[Dataset excerpts]

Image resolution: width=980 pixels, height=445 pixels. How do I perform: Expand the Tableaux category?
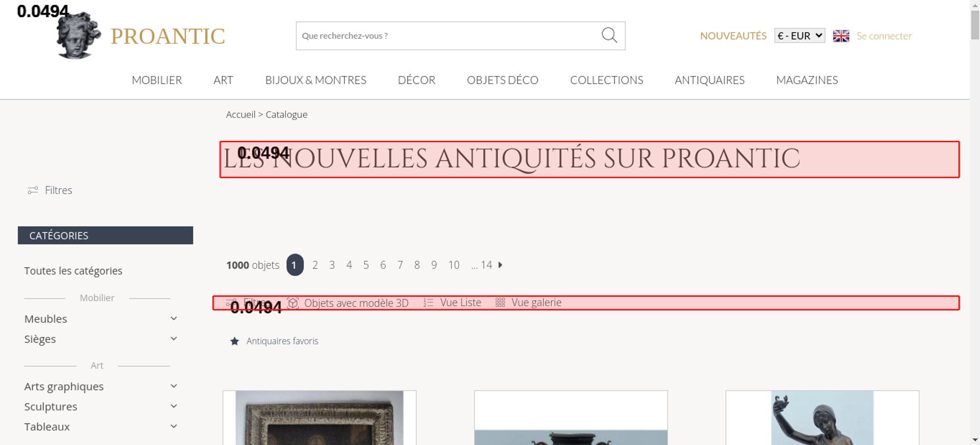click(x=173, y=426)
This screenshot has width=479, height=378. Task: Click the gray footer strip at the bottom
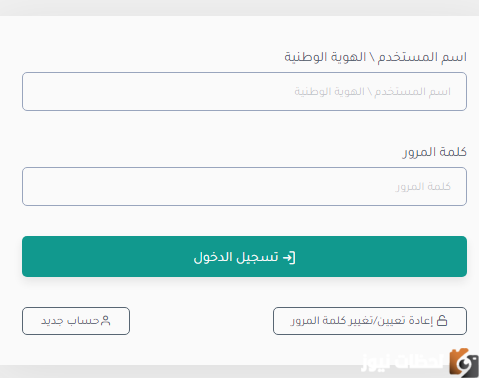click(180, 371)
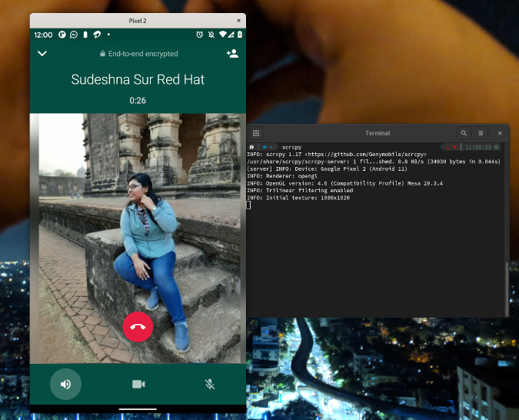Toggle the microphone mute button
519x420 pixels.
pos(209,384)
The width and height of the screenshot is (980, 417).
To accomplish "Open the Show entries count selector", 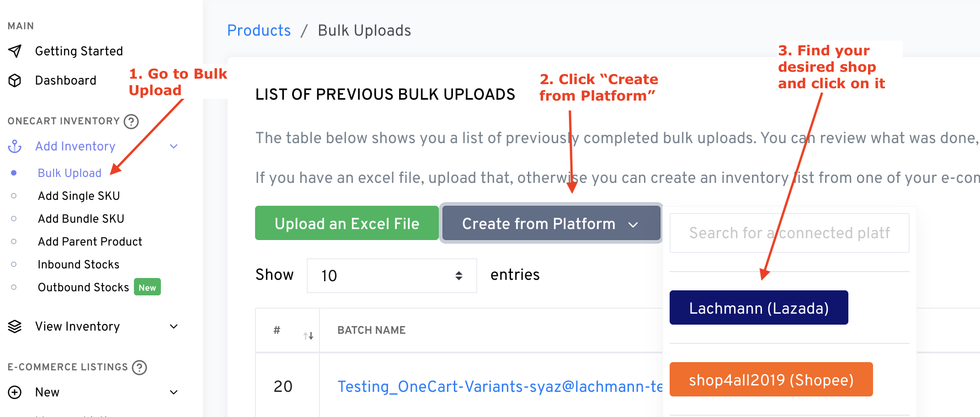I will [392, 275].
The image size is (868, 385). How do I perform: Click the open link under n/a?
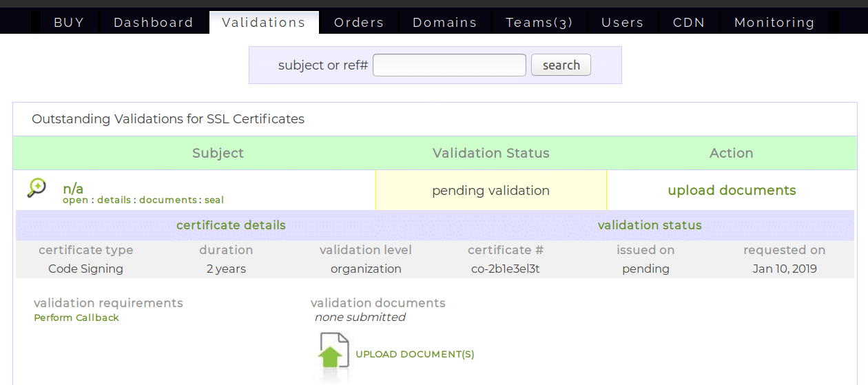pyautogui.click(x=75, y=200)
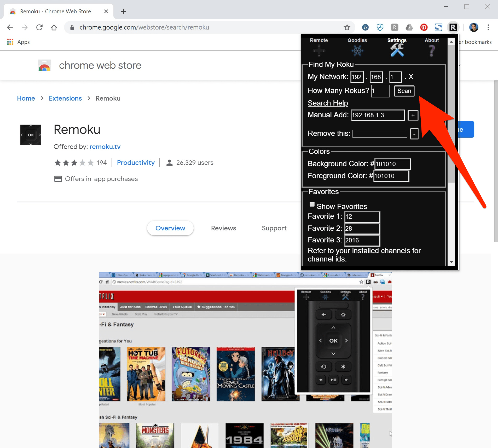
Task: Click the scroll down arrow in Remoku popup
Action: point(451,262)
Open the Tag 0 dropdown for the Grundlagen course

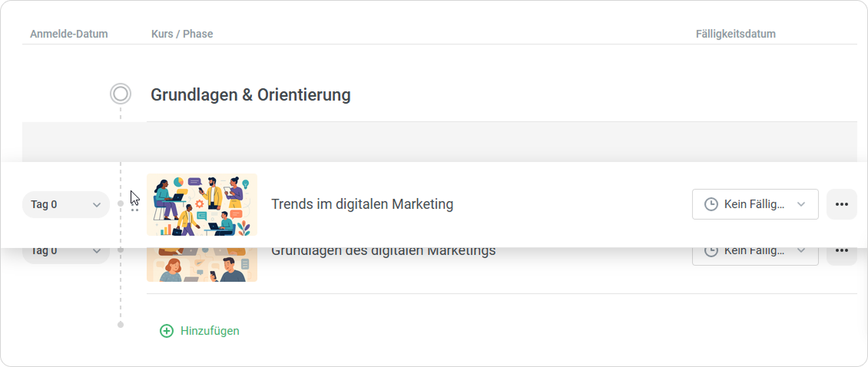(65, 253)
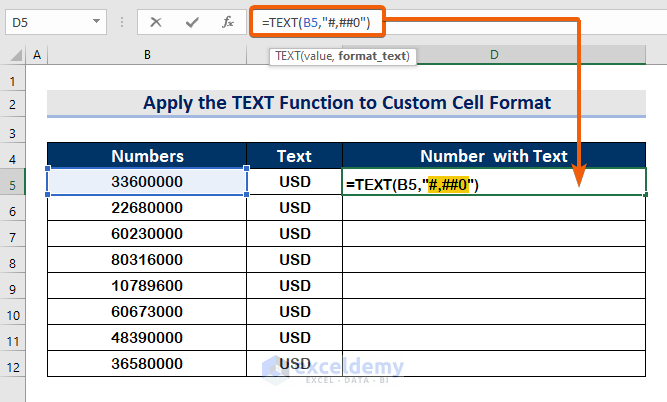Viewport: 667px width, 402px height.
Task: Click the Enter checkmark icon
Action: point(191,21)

...

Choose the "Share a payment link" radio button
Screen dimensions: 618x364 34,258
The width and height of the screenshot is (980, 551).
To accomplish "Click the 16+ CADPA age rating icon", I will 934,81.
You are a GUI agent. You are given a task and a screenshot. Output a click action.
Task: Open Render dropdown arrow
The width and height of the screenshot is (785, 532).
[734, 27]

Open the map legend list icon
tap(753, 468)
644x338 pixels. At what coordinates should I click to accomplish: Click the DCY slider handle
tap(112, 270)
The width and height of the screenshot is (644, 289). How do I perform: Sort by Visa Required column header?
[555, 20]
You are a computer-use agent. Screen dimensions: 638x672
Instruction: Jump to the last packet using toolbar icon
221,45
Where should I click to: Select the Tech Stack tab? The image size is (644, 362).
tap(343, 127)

● BRIEF: Give the number of lines in the data that contain the string "agent" and nothing more.

● WRITTEN RESPONSE: 2